[READING PASSAGE]:

** BEGIN **

C++ Logo

sg16

Advanced search

Agenda for the 2023-10-11 SG16 telecon

From: Tom Honermann <tom_at_[hidden]>
Date: Sat, 7 Oct 2023 23:20:08 -0400
SG16 will hold a telecon on Wednesday, October 11th, at 19:30 UTC
(timezone conversion
<https://www.timeanddate.com/worldclock/converter.html?iso=20231011T193000&p1=1440&p2=tz_pt&p3=tz_mt&p4=tz_ct&p5=tz_et&p6=tz_cest>).

The agenda follows.

  * P1729R2: Text Parsing <https://wg21.link/p1729r2>:
      o Continue review.

We made good progress reviewing this paper during the 2023-09-27 meeting
<https://github.com/sg16-unicode/sg16-meetings/tree/master#september-27th-2023>
and I expect we'll complete review in this meeting. Since wording is not
yet available, we won't poll forwarding this paper, but may poll support
for the paper and approval of the design as encouragement for LEWG to
review the design before a large investment is made in wording. We will,
of course, review again once wording is available.

** END **

[PROVIDED MATERIAL]:
** BEGIN **

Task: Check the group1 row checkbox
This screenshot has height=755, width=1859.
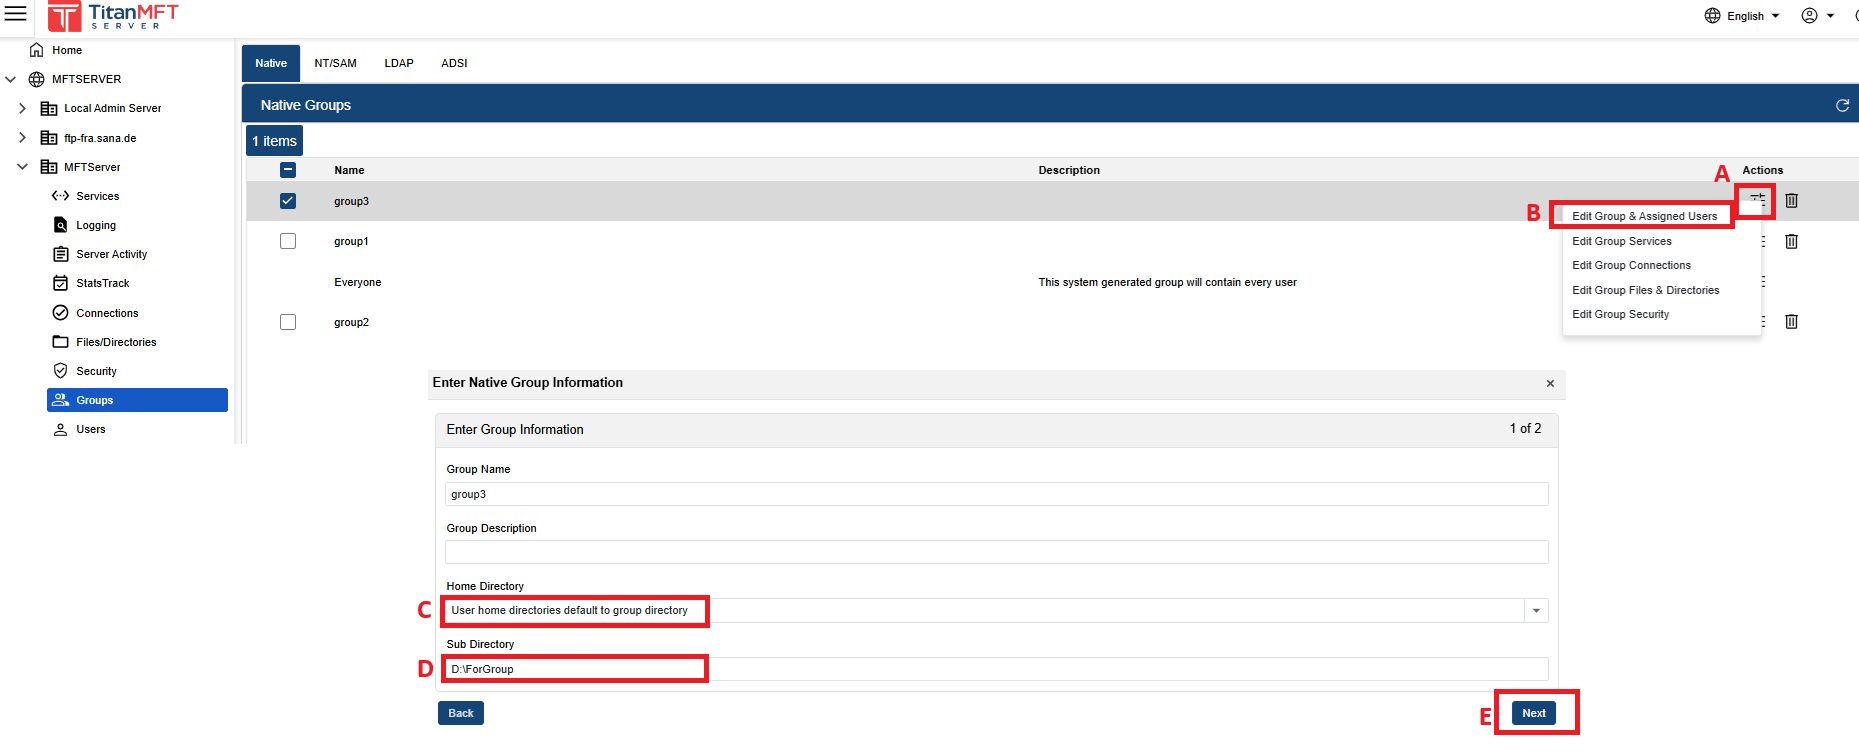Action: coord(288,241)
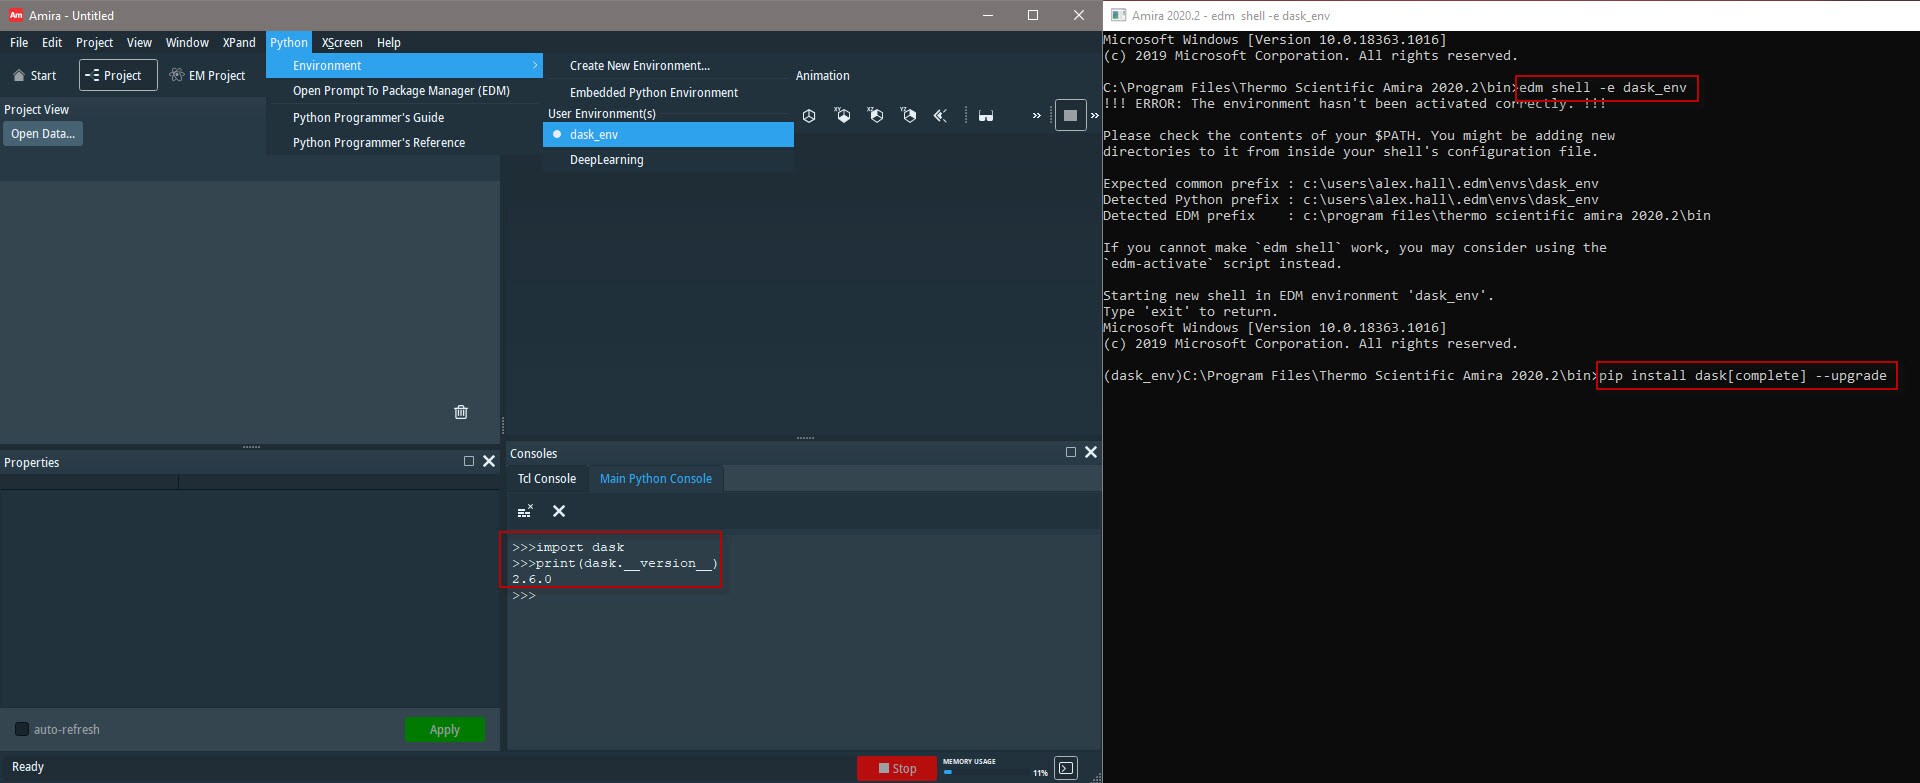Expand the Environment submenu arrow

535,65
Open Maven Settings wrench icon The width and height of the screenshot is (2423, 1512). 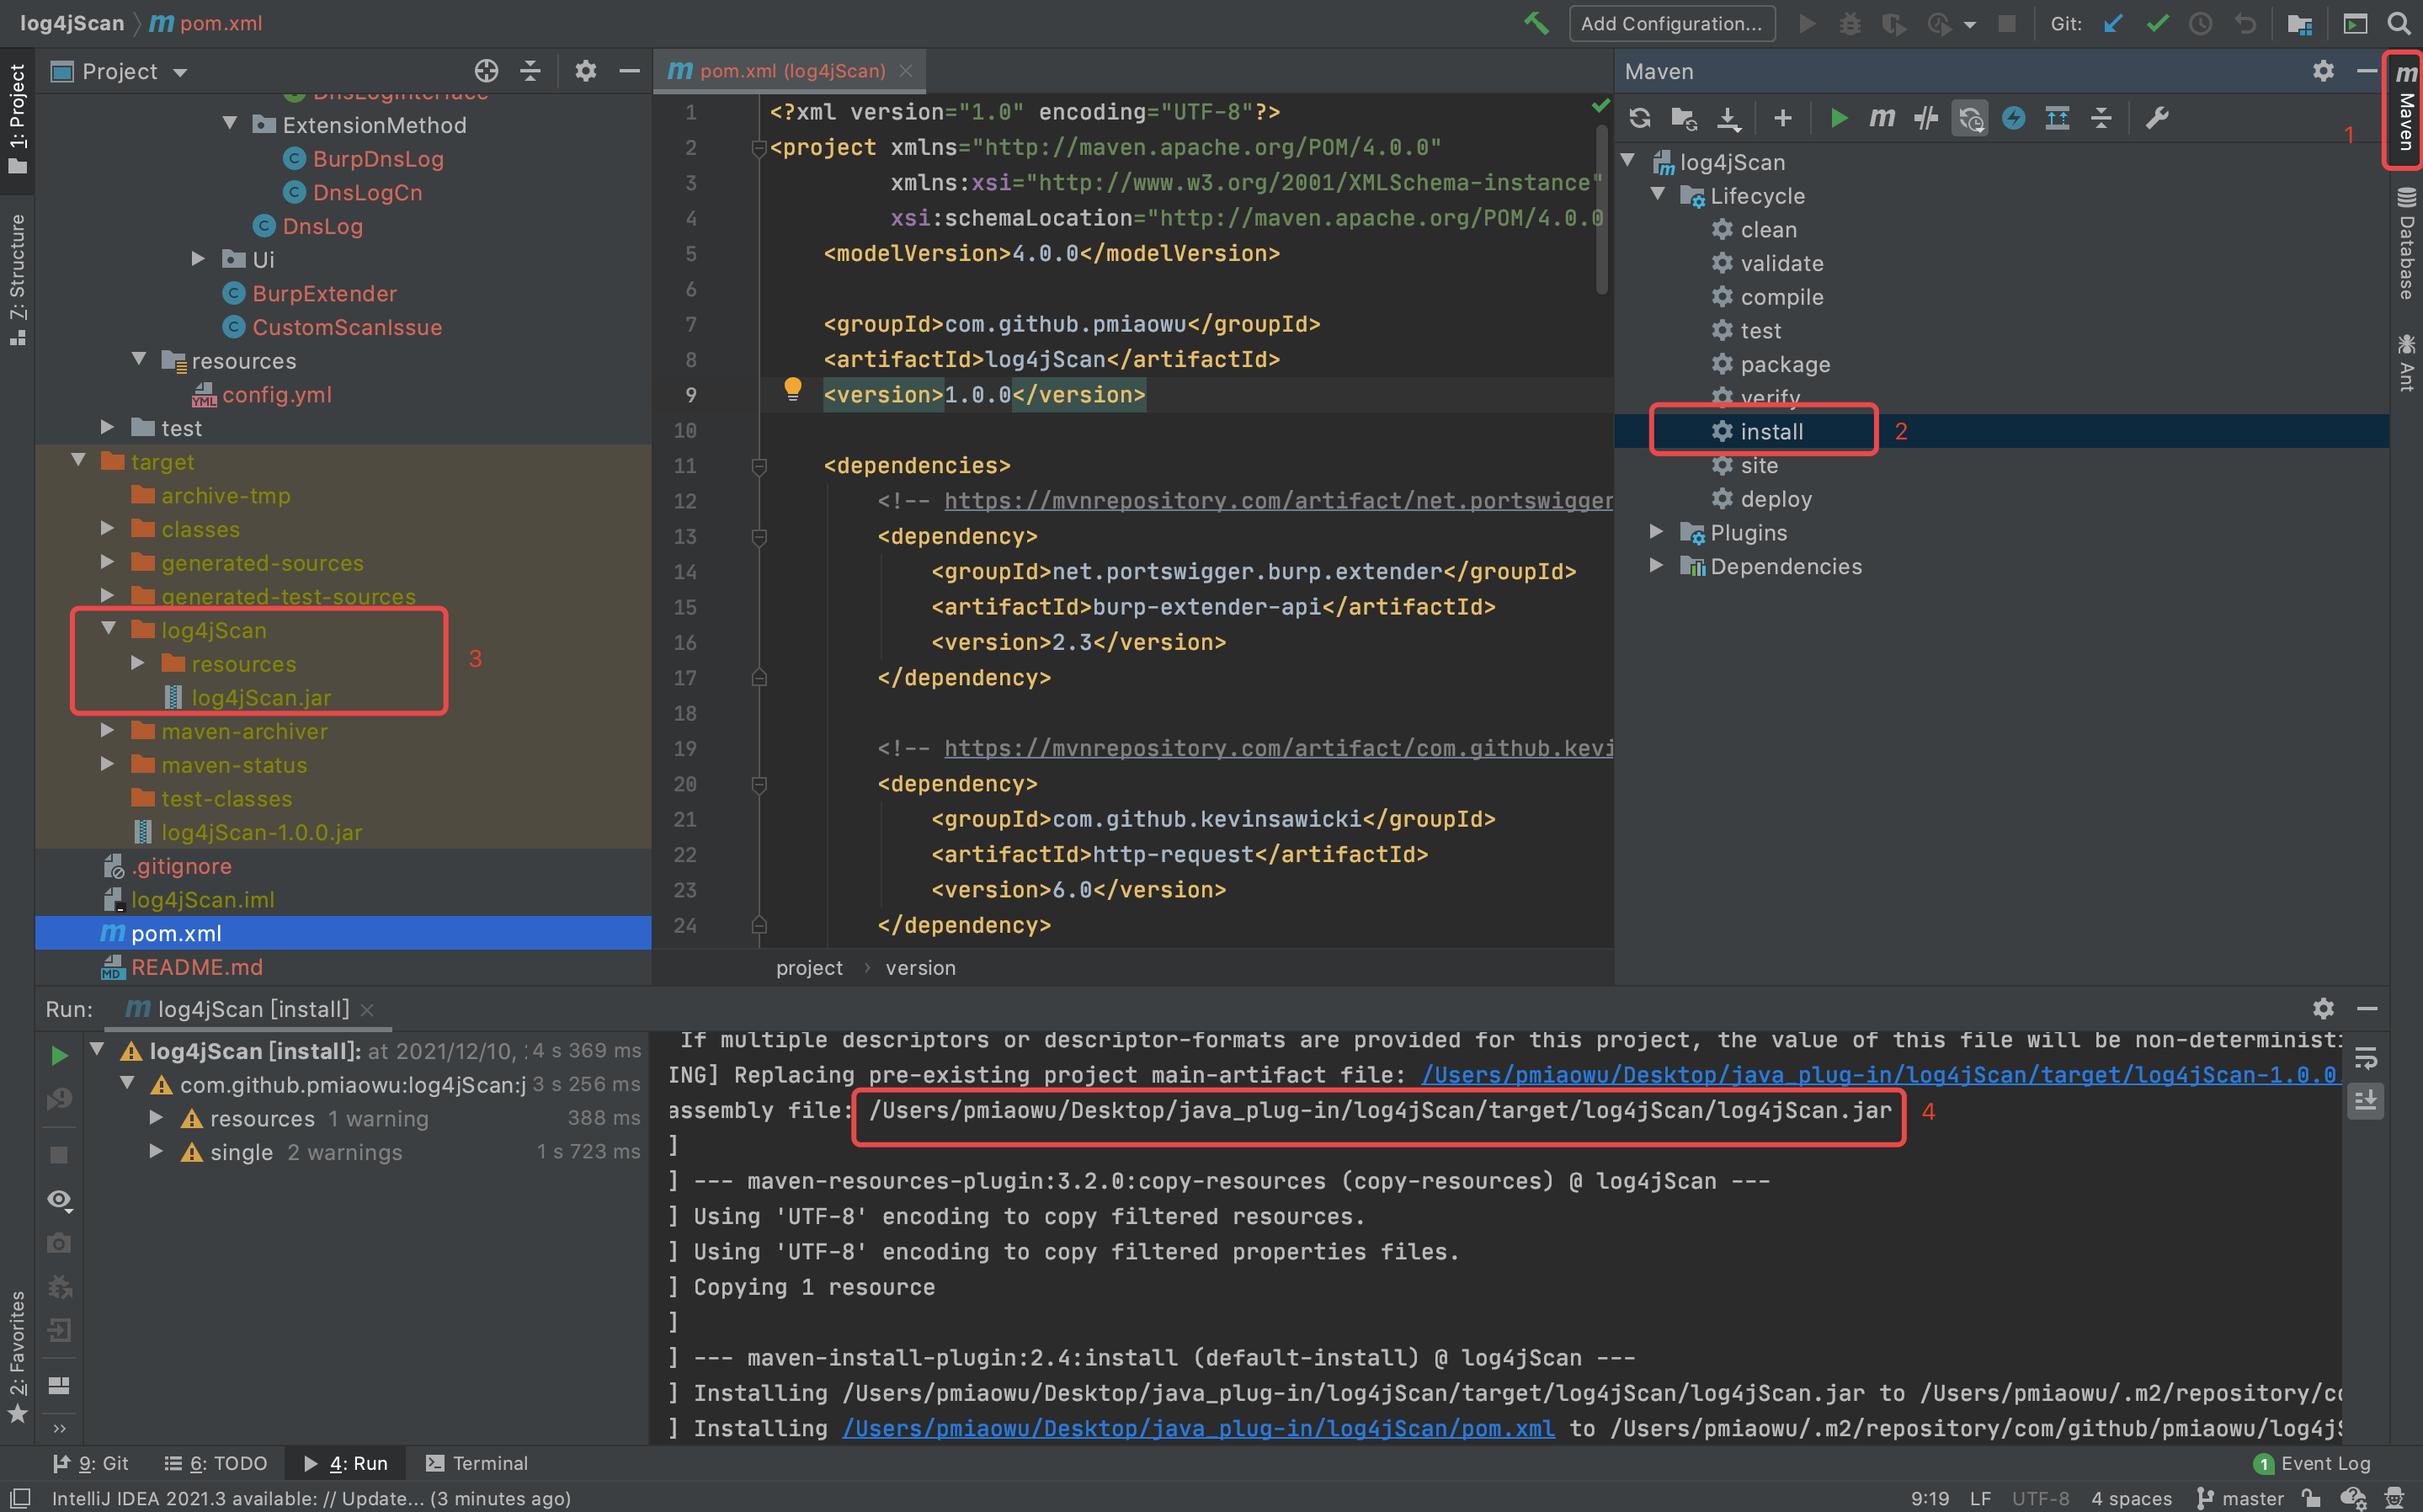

** END **

[TASKS TO PERFORM]:
A. According to the SG16 agenda message, why won't the group poll forwarding P1729R2, and what might it poll instead? Answer in one to three sentences.
B. Echo the SG16 agenda message between "Advanced search" and "o Continue review.", inclusive.
C. According to the SG16 agenda message, when will the telecon take place?
The data has no connection to the SG16 agenda message.

[SOLUTION SET]:
A. The group won't poll forwarding P1729R2 because its wording isn't available yet. It may instead poll support for the paper and approval of its design. This would encourage LEWG to review the design before a large investment is made in wording.

B.
Advanced search

Agenda for the 2023-10-11 SG16 telecon

From: Tom Honermann <tom_at_[hidden]>
Date: Sat, 7 Oct 2023 23:20:08 -0400
SG16 will hold a telecon on Wednesday, October 11th, at 19:30 UTC
(timezone conversion
<https://www.timeanddate.com/worldclock/converter.html?iso=20231011T193000&p1=1440&p2=tz_pt&p3=tz_mt&p4=tz_ct&p5=tz_et&p6=tz_cest>).

The agenda follows.

  * P1729R2: Text Parsing <https://wg21.link/p1729r2>:
      o Continue review.

C. Wednesday, October 11th, at 19:30 UTC.